CAPISTRANO E O BRASIL INDEPENDENTE

A história registra que Tiradentes foi executado há mais de 200 anos. E quando se recorda Tiradentes associamos a ele a idéia da independêmcia. E poder se considerar independente é um sentimento agradável para qualquer ser humano que alguma vez se sentiu oprimido. Felizmente, como cidadãos brasileiros, nos podemos considerar independentes, pois não estamos mais sendo colonizados e restringidos em nossa liberdade por poderes políticos estranhos. Desde a declaração de independência em 1822 fomenta-se no Brasil o orgulho nacional. No Hino Nacional cantamos nossa disposição de morrer pela pátria. Com esta emoção lembramos a Inconfidência Mineira e o Sete de Setembro de 1822. Estes são os marcos maiores de nossa independência.

Capistrano de Abreu, em um artigo de jornal em 1875, explica o verdadeiro significado de nossa independência política, a partir da superação da emoção de nossa inferioridade em relação a Portugal. Segundo Capistrano, durante o Brasil Colônia, a metrópole alimentava os brasileiros com uma política de dependência econômica, moral e mental, e, sobretudo, com a emoção de inferioridade. Mas, com o tempo, começou a germinar no Brasil o sentimento de fraternidade. Contos populares surgiram, inspirados pelo desdém do opressor. Pouco a pouco a emoção de inferioridade foi desaparecendo, dando lugar à emoção de superioridade. E, segundo o mesmo Capistrano, em 1822 esta consciência de superioridade esteve madura para que chegássemos à independência política em relação a Portugal. O Sete de Setembro não criou, mas consagrou uma nova realidade para o Brasil. Por isto a independência não pode ser atribuída simplesmente ao "grito" de D. Pedro I ou ao beneplácito de José Bonifácio. Ela foi a mentalidade do povo que se impôs. Mas, a emancipação de 1822 foi apenas um acontecimento de nível político, que modificou nossas relações com outros Estados, e a nossa condição de governados. Porém, nada se modificou em nossa estrutura social. Até a escravidão continuou sem alteração. É verdade, o Sete de Setembro transformou a Colônia em um povo soberano, mas não aboliu nossas dependências mais profundas: a industrial, mental, moral e social.

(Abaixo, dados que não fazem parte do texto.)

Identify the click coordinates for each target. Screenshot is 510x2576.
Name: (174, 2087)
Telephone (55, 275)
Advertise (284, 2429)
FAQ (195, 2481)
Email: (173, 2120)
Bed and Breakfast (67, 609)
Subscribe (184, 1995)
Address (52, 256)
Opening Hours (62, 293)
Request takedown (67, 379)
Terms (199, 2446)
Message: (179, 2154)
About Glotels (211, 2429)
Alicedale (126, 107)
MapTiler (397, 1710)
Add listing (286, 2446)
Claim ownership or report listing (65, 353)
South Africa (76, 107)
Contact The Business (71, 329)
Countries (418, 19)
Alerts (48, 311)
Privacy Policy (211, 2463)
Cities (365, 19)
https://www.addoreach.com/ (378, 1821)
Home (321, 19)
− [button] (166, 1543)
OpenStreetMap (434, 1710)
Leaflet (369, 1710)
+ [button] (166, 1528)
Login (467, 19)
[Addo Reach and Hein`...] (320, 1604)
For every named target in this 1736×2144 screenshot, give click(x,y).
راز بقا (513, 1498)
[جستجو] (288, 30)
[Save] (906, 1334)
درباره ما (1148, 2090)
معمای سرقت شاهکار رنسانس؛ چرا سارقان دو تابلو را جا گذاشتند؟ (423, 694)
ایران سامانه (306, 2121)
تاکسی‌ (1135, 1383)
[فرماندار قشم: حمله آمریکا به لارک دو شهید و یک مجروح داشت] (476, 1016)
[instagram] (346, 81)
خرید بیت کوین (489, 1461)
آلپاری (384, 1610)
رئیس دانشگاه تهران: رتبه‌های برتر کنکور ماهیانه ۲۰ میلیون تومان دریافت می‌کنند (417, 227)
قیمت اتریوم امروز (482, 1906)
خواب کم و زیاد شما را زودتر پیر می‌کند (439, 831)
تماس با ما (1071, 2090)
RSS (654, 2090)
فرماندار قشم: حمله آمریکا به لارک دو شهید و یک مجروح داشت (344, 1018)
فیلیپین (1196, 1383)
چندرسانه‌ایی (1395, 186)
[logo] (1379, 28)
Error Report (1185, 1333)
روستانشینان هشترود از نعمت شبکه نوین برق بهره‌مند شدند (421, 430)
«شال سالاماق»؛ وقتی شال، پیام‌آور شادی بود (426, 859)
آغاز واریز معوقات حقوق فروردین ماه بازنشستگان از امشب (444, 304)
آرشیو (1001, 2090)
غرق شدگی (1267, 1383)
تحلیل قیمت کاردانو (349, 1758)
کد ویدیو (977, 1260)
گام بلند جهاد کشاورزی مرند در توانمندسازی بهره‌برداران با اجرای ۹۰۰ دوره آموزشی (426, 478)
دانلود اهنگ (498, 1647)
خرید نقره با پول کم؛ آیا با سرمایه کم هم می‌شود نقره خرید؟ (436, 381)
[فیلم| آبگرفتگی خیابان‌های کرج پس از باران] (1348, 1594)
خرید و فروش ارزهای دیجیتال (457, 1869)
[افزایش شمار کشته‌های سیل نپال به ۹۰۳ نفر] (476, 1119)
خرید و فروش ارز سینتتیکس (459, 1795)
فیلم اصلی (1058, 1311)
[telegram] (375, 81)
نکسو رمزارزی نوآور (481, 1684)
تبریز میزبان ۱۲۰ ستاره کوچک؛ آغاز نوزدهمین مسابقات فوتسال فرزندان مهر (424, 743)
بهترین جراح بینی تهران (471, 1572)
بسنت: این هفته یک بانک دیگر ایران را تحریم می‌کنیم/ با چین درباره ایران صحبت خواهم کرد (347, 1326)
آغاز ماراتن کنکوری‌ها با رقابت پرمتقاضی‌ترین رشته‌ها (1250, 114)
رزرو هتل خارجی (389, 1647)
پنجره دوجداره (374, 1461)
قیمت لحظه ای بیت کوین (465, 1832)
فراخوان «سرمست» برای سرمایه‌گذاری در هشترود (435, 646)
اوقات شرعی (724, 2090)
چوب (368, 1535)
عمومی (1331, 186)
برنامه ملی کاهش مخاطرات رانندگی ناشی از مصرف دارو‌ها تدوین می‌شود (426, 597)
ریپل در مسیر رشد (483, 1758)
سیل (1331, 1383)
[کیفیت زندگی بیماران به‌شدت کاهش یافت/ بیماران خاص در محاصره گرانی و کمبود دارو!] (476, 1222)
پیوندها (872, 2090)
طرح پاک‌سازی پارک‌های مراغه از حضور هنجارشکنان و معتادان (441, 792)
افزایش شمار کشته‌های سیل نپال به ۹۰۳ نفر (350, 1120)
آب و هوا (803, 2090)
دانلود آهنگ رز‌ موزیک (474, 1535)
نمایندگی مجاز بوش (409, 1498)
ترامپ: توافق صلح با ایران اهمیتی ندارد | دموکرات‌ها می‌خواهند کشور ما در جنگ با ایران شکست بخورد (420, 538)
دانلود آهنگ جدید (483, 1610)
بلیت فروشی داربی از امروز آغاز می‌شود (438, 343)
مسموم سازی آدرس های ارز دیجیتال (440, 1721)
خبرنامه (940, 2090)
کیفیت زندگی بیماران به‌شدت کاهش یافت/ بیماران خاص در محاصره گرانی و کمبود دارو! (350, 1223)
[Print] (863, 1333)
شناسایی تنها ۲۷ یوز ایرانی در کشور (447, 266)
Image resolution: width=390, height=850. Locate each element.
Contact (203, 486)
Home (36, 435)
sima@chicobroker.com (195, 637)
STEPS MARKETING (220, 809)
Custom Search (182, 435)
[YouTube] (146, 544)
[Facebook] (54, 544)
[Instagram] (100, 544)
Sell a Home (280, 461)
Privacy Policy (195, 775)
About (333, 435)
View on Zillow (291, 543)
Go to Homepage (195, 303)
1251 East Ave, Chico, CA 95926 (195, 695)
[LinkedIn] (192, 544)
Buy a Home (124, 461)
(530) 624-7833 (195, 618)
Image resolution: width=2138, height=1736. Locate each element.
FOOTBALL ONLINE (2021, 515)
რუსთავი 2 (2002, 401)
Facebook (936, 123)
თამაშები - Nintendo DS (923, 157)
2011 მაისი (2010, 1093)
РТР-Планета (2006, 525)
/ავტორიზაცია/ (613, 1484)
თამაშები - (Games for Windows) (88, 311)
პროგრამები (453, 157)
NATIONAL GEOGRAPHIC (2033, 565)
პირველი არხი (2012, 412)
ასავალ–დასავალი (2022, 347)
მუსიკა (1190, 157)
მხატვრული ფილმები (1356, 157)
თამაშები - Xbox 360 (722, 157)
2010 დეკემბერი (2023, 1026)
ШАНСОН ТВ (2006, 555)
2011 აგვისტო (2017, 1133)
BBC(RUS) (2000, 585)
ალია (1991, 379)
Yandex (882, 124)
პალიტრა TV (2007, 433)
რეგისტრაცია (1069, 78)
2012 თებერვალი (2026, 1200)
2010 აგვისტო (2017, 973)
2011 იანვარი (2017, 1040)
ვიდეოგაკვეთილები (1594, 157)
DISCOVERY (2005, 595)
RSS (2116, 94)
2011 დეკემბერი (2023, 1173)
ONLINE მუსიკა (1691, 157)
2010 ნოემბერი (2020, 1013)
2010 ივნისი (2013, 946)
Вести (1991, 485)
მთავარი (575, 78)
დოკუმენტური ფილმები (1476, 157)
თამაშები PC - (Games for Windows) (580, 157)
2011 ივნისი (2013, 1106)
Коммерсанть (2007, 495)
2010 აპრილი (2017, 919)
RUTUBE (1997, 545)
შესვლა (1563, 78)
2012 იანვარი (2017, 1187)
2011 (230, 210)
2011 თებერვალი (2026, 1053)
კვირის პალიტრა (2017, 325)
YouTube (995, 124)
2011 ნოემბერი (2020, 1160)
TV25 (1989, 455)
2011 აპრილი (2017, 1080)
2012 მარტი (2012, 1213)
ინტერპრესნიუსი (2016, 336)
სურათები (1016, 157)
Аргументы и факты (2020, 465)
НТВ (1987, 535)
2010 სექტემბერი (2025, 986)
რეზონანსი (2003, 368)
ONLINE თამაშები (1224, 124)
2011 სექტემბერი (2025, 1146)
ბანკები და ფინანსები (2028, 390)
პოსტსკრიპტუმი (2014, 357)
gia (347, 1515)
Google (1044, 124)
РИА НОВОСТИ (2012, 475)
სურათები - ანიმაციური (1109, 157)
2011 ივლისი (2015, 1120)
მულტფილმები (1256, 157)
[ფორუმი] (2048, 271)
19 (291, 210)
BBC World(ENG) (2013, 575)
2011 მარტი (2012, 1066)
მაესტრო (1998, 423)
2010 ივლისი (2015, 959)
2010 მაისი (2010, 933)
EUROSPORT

Mesmo que, da boca para fora, hoje proclamemos nossa independência, praticamente contudo, continuamos nos julgando inferiores a muitos países do mundo. E não só de países da Europa, como no século XIX julgava Capistrano de Abreu. Hoje são inúmeros os países que atraem brasileiros em busca de coisas melhores: Estados Unidos, Europa, Japão; até o Paraguai acolhe levas de brasiguaios, em busca de negócios melhores do que no Brasil. Além disto, muitos intelectuais não valorizam o que é produzido e pensado pelos brasileios. Considera-se melhor o que é produzido por firmas estrangeiras; teses de filosofia e sociologia somente são aceitas quando analisam autores estrangeiros. Não confiamos em que nós somos capazes de produzir e pensar; sempre achamos que os outros produzem e pensam melhor do que nós. Isto não é a continuidade da emoção de inferioridade?

Quando, enfim, superaremos nosso sentimento de inferioridade em relação a tantos outros países, e assumiremos uma consciência de País Independente? Capistrano de Abreu não nos dá a receita, mas nos acena com a esperança. Concretizar esta esperança de que chegaremos lá é tarefa de cada geração. E esta tarefa pressupõe projetos políticos a curto, médio e longo prazos. Projetos políticos, naturalmente, são fruto de opções políticas, que implicam em mudança de mentalidade e de estratégia de ação. Lamentavelmente, no Brasil continua profunda a emoção de inferioridade e de servilismo. Às vezes é de ficar basbaque frente às atitudes de servilismo e de inferioridade dos brasileiros, inclusive de muitos intelectuais. Por exemplo, algumas revistas científicas brasileiras são publicadas exclusivamente em inglês, com total desprezo da língua nacional. Congressos são organizados em que se fala exlusivamente o ingçlês. Alguns deles, inclusive, com apoio de dinheiros públicos. Como dizia antes, é de ficar basbaque ante tanto servilismo e emoção de inferioridade. Neste sentido, até foi bom que o nosso Presidente apenas falasse português. Assim, em suas viagens internacionais, alguns países descobriram que no Brasil se fala português. Mas não é só isto. Pois vejam, os preços dos nossos produtos de exportação: açúcar, café, soja, matérias-primas, etc. não são fixados pelo Brasil, mas pelas cotações das bolsas de Chicago, New York, Frankfurt, Londres, Paris, Tóquio... Por que o próprio Brasil não fixa os preços de seus produtos? Melhor seria não vendê-los do que sujeitar-se a preços vis, para depois ter que mendigar dinheiro emprestado a juros extorsivos. Cadê a dignidade e o sentimento de independência?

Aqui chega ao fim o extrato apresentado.